The patients. It is because the bulk of published research can neither be reproduced nor translated in clinical domains efficiently.

The spinoff from this has also led to an arms race to find the next big molecular target. The idea is to of course, “sell” it to the pharma company to patent it. While not inherently evil but it feeds the same demon wherein we know how equitable access worsens.

Rinse and repeat.

What are the implications for developing countries?

Herein, lies the rub. It is sad that bulk of doctors have turned away from scientific research because what they see in the patients is not meaningfully communicated in the lab. Dr Ronald Ross discovered the malarial parasite while actively practising medicine. Leannec invented the stethoscope because he needed an efficient way to auscultate the patients presenting to him. He went stumbling from various kind of tubes to something resembling a stethoscope that we now know as- universally ubiquitous.

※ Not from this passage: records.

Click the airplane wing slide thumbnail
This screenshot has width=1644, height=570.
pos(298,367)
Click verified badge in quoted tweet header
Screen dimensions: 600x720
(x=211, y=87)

Ideally, we should be researching the hows and whys of radiation effects on cells, the way it breaks DNA, the downstream effects, minimising the impact on healthy tissues, exploiting the fractionation schedules and a better mathematical modelling. Instead, we are going agog about Amazon and JP Morgan’s of the world stepping in healthcare, ferreting away the precious human health data to their data centres, feeding algorithms and fuelling the hype cycle about AI in healthcare as the next breakthrough. It only reflects how faith in the system has broken down.

Clinician-scientist is a moniker. What we lack is a comprehensive roadmap to what we want to achieve- not concerning survival but a meaningful continuation. As the world celebrates cancer day, it is a call for the radiation oncology community (and the medical profession) to evaluate its priorities and work towards alleviating what we are supposed to do.

What is the way forward?

The way out, forward, is to break shackles of our minds and allow ideas to fail. If I were to have my lab (someday!), I would dedicate a portion of funding only to tinker with the possibilities. Involve people from different fields to brainstorm on what all possible directions the idea can go. Involve mathematics, for example, with probabilities on what can go wrong or right. These are not the core competencies of clinicians but opening up dialogue and communicating with teams looking at the same problem with a different perspective can help enlarge the idea.

“Cure” will not be hope but a purpose and an end all.